Start of Block

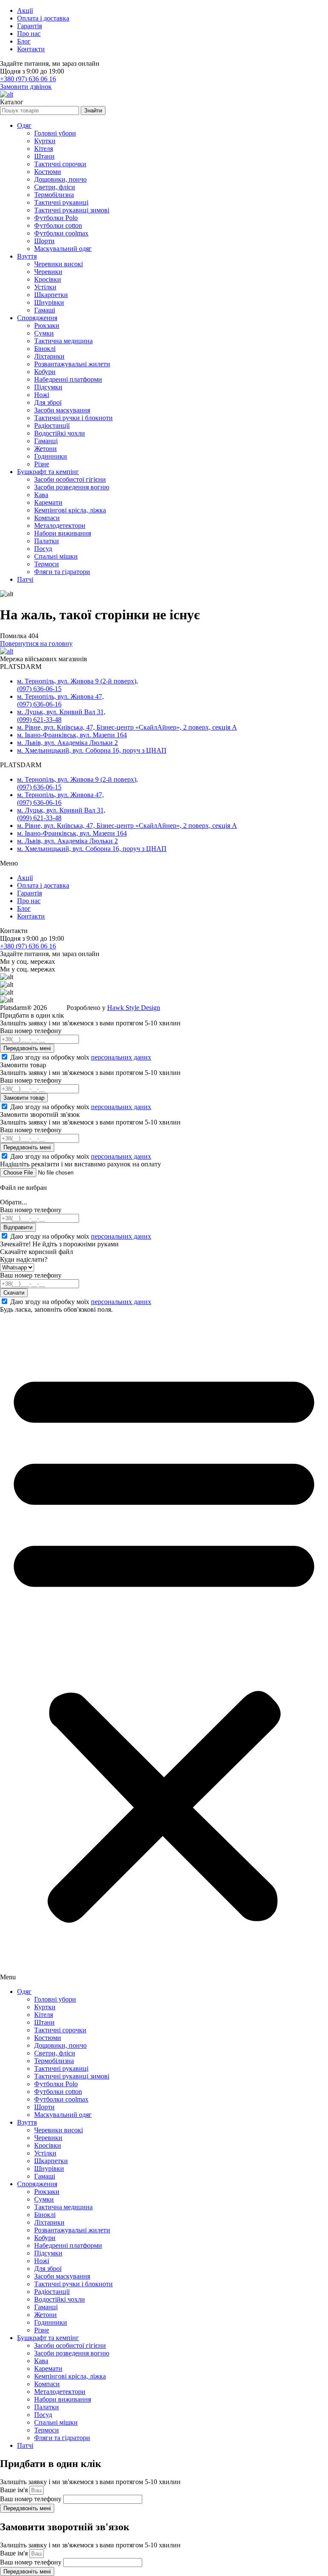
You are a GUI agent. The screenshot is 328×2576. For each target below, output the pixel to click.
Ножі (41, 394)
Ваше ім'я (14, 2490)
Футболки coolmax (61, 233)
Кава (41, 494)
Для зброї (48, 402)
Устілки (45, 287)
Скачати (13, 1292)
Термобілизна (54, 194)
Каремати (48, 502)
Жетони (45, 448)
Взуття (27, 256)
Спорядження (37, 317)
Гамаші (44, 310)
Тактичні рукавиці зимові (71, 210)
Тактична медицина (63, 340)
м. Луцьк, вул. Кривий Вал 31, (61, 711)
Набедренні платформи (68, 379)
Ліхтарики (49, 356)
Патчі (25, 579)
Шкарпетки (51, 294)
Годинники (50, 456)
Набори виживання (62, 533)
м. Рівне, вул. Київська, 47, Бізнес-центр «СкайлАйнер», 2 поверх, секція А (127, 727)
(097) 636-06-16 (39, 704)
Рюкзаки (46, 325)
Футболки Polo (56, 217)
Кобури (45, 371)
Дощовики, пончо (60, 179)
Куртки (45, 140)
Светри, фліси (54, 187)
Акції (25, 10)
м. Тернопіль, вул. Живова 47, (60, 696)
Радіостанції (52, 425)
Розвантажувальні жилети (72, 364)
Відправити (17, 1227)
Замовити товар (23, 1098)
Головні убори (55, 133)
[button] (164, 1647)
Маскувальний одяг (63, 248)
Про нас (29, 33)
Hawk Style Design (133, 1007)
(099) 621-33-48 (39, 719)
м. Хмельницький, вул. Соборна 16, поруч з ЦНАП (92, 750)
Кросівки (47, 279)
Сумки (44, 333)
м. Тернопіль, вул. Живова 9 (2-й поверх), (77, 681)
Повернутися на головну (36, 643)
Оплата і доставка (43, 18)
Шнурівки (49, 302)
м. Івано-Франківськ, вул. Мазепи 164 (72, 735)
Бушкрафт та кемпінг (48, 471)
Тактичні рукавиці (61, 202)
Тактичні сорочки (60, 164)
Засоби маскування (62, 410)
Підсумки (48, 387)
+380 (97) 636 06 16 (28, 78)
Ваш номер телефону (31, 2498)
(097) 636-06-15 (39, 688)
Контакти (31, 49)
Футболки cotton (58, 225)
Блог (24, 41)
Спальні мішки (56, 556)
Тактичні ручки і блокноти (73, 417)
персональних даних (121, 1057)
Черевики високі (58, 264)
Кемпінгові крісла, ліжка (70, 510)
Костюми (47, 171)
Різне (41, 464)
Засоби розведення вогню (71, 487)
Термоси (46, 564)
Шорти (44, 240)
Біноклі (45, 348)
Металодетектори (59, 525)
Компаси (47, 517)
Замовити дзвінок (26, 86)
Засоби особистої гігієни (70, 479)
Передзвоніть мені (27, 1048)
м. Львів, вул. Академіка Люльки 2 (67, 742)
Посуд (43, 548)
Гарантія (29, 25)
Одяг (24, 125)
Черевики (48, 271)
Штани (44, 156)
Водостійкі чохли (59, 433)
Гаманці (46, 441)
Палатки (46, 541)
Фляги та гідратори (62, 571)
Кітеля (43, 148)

End of Block
Start of Block

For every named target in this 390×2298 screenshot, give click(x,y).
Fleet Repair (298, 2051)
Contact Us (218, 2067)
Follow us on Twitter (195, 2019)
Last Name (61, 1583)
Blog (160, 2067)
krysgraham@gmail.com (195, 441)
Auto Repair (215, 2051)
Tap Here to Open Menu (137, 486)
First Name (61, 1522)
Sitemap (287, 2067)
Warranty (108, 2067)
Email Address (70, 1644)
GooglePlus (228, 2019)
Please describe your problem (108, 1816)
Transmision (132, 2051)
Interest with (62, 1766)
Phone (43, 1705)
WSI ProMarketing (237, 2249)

End of Block

- Task -
Copy the records above exactly, beginning at the line that contains "Transmision (132, 2051)" and stopping after the line that contains "WSI ProMarketing (237, 2249)".

- Answer space -
Transmision (132, 2051)
Interest with (62, 1766)
Phone (43, 1705)
WSI ProMarketing (237, 2249)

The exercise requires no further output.